Wednesday, September 15, 2010

iTunes and Content Management in Consumer Applications

Many people these days gush about how awesome their experience is in the consumer space while they complain about the dreaded experience in the enterprise. And content management is one of those enterprise applications with bad reputation. What many do not realize, though, is that most of what we do in the consumer space is content management. Yes, indeed. We edit and share pictures and videos, we rip music onto our iPods, we publish blogs and microblogs and we collaborate and network with each other. All these activities deal with content – text, audio, video, and social media. We just never call it content management as that would make it sound like work. But the reality is that this is exactly the same thing that content management is trying to do in the enterprise. The main difference is that the content is jointly created and consumed by multiple users.

## PROBLEM A
List the kinds of content that the post on consumer content management names in its list introduced by "content –".
The two blocks of entries were drawn from separate sources.

## LISTED RECORDS
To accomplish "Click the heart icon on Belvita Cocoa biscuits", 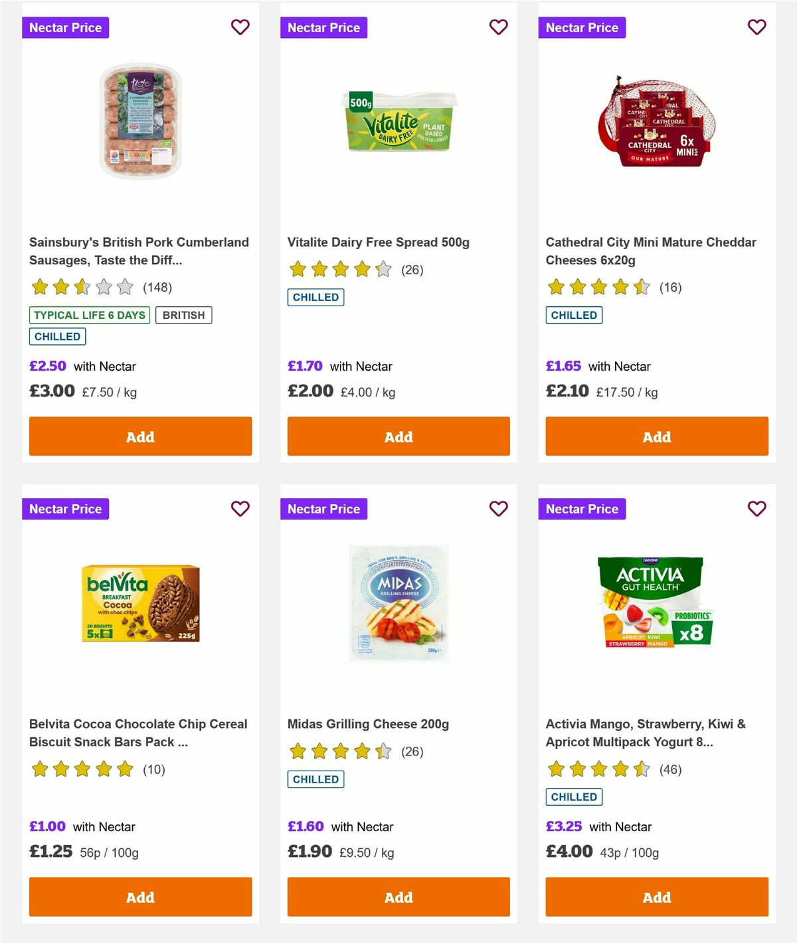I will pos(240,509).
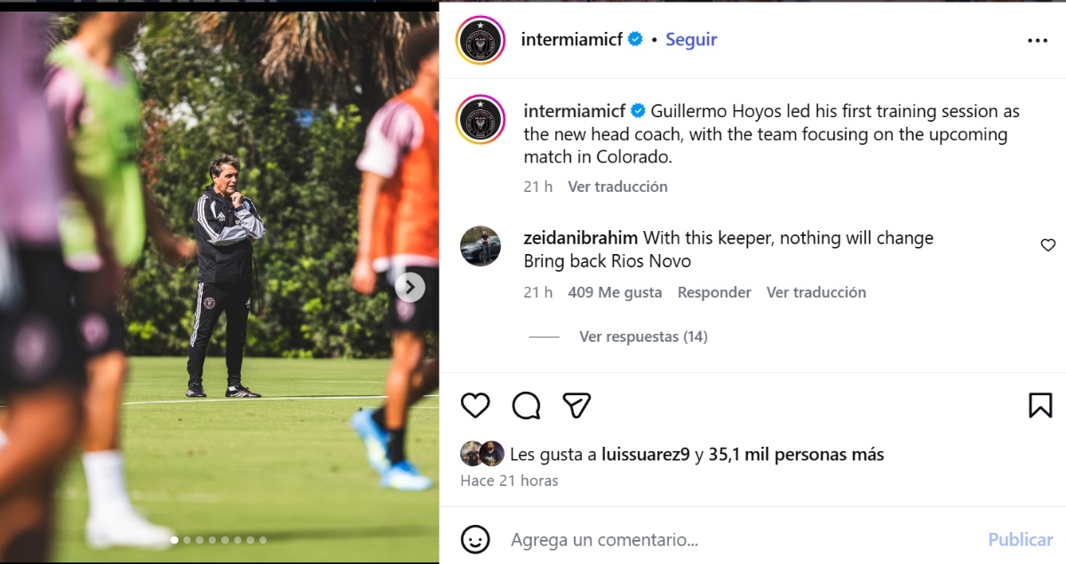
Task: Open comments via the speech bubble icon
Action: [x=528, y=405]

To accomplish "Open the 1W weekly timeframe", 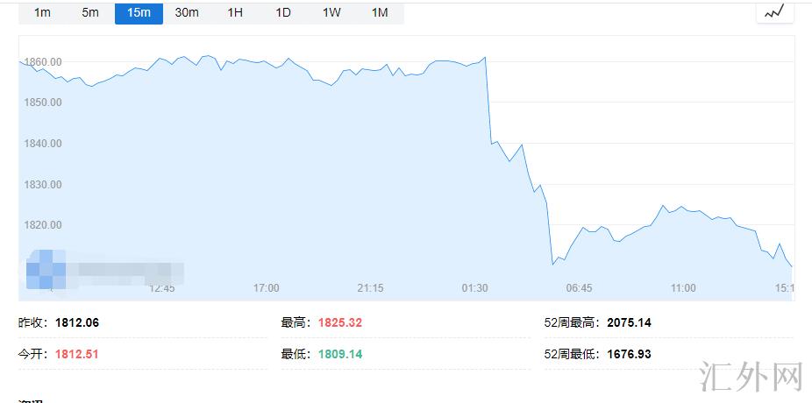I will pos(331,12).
--
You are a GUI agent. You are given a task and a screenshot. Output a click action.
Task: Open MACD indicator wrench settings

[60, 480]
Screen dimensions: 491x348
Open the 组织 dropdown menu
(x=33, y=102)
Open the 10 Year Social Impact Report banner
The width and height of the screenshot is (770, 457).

## PROBLEM B
Find every line in the entries that contains the string "screenshot", and copy each one.

## COMPLETE OUTPUT A
text, audio, video, social media

## COMPLETE OUTPUT B
You are a GUI agent. You are given a task and a screenshot. Output a click action.
The width and height of the screenshot is (770, 457).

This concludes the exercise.